Another way of putting this is that relational configurations constantly emerge that do not manage to operate and which are therefore incapable of conveying the predictability that otherwise connects socio-temporal layers in the city. Such sets of urban relations assert themselves more like inconsistent or even heterogeneous potentialities that never quite make it into the open. And, still, they do not disappear but can be grasped only as the awkward realization that urban life is mirroring an original that might never have existed.

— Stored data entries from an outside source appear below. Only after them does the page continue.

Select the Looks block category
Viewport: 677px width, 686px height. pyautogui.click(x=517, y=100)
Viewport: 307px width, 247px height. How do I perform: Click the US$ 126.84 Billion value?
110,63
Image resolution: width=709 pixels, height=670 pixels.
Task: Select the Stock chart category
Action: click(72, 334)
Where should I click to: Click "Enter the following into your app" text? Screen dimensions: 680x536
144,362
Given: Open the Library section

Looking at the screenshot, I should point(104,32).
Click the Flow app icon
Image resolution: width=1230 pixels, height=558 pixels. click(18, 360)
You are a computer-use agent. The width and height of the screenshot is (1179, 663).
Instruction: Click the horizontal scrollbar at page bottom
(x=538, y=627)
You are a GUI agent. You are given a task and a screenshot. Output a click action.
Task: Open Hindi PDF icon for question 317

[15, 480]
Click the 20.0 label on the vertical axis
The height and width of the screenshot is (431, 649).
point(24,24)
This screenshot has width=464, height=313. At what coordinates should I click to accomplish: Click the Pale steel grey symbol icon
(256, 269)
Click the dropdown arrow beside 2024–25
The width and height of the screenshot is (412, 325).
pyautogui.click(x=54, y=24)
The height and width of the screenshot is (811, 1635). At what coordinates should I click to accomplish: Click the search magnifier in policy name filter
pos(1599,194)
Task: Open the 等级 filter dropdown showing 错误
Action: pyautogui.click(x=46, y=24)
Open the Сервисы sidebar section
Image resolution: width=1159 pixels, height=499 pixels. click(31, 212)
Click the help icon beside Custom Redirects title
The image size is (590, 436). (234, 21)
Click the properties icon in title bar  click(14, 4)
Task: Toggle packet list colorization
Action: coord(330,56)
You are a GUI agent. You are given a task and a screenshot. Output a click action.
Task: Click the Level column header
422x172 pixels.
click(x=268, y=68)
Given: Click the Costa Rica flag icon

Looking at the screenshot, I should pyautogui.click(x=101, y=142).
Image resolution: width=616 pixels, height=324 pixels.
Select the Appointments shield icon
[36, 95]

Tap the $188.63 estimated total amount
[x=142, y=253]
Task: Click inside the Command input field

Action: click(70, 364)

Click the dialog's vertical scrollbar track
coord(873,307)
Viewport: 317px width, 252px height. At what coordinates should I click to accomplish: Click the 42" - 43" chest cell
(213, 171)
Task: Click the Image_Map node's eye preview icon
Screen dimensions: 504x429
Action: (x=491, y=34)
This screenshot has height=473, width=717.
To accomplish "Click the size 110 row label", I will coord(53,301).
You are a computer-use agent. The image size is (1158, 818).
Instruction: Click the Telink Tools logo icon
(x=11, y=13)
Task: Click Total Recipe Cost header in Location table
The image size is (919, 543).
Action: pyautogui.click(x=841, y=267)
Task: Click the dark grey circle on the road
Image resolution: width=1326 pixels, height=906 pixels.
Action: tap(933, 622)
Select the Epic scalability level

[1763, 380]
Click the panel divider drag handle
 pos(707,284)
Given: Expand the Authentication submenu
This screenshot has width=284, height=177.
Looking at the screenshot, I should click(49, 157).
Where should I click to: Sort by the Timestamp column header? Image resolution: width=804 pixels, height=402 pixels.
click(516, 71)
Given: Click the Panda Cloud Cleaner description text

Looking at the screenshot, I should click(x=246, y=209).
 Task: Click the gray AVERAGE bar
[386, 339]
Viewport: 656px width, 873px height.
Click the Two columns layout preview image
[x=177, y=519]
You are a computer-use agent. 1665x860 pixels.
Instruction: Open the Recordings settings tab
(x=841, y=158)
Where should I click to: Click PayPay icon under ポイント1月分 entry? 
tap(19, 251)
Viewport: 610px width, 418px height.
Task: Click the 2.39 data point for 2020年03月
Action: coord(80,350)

For example, across the so-called South, large numbers of residents talk about themselves being or at least becoming middle class. Even when their incomes may only nominally increase, rarely keeping pace with their expenditures, even when laboring time increases and consumption levels diminish, many remain adamant that their relation to the city is that of the middle class. The absence of evidence is not really the point, as the relation to being middle class is deployed as a political aesthetics even as those that do the deploying implicitly know that there is little economic foundation for such a relationship and frequently recognize its ideological function. So the inoperable relation is not that there doesn’t exist a middle class to which residents can “really relate,” not that it is just mirage, but rather any sense that the middle class has collapsed. Rather than think about reverse-engineering such inoperable relations into a more “realistic” assessment of livelihoods and life positions, how could we thing about infrastructures as ways to extend the coming together of discordant experiences, maximize strange alliances?